22. Under the circumstances, the learned Trial Judge, in my view, has rightly held that the plaintiff has failed to show prima facie possession of the
suit property and that the plaintiff has failed to show prima facie case to go for trial. The plaintiff has filed the documents relating to permission to
obtain electricity for the suit premises for his business and some other papers-showing transactions from the suit property and, in my view, these
materials and the other papers relating to transaction from the suit property shall be considered at the time of trial of the suit and so far as taking
electric line to the suit premises, I find that these papers are subsequent to the purchase of the suit property on January 6, 2011. This being the
position, in my view, the learned Trial Judge has rightly held that the plaintiff has failed to show the prima facie case in support of his tenancy right.
But, the Appellate Court has failed to appreciate this fact. If the injunction as prayed for is granted and rightful owner is debarred from taking steps
for making construction over the said suit property and if it succeeds in the suit ultimately, in the meantime there may be increase of the price of
building materials to a considerable figure as is happening now everyday. Question is who is (sic to) compensate such loss owing to price hike. So,
in overall consideration, the balance of inconvenience will be in favour of the defendant/petitioner herein, if injunction is granted. Therefore, the
balance of convenience in granting injunction is not, at all, in favour of the plaintiff but non-granting of injunction will be convenience for the
defendant. Since the land had been purchased in a good locality on the G.T. Road for the purpose of construction of a school, certainly, if the
order of status quo as granted by the learned 1st Appellate Court is maintained, it is the defendant/petitioner herein who is to suffer irreparable loss
and not the plaintiff who has produced some documents which are yet to be proved at the appropriate stage of trial. Therefore, if the injunction as
prayed for is withheld, the plaintiff will not suffer any irreparable loss, but, if injunction is granted it is the petitioner who is to suffer irreparable loss.

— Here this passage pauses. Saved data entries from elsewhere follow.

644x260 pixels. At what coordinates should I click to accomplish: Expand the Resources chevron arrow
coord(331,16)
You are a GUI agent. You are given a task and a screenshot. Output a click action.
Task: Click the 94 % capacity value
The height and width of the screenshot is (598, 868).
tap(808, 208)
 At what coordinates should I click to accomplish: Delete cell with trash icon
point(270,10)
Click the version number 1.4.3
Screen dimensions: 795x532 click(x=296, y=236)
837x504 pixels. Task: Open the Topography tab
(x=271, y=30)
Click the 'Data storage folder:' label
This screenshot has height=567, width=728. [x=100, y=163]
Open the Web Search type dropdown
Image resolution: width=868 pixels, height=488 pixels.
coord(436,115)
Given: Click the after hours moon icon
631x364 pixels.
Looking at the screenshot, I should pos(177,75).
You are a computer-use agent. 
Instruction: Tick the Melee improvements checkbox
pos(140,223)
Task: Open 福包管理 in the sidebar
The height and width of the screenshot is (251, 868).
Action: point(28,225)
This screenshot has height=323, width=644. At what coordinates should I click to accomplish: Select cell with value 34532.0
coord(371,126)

23. Therefore, even relying on the decisions referred to by Mr. Roychowdhury, in consideration of the above facts and circumstances, I am of the
opinion that the findings of the learned 1st Appellate Court cannot be sustained and that the order of the learned Trial Judge on injunction matter
should be sustained.
24. Accordingly, the application is allowed. The impugned order is hereby set aside.
The application for temporary injunction filed by the plaintiff/appellant/opposite party herein stands dismissed.
Considering the circumstances, there will be no order as to costs.
It is clarified that the above findings are for the purpose of the disposal of the application only and the learned Trial Judge, while dealing with the
suit, shall not be swayed away by my findings.
Urgent xerox certified copy of this order, if applied for, be supplied to the learned Advocates for the parties on their usual undertaking.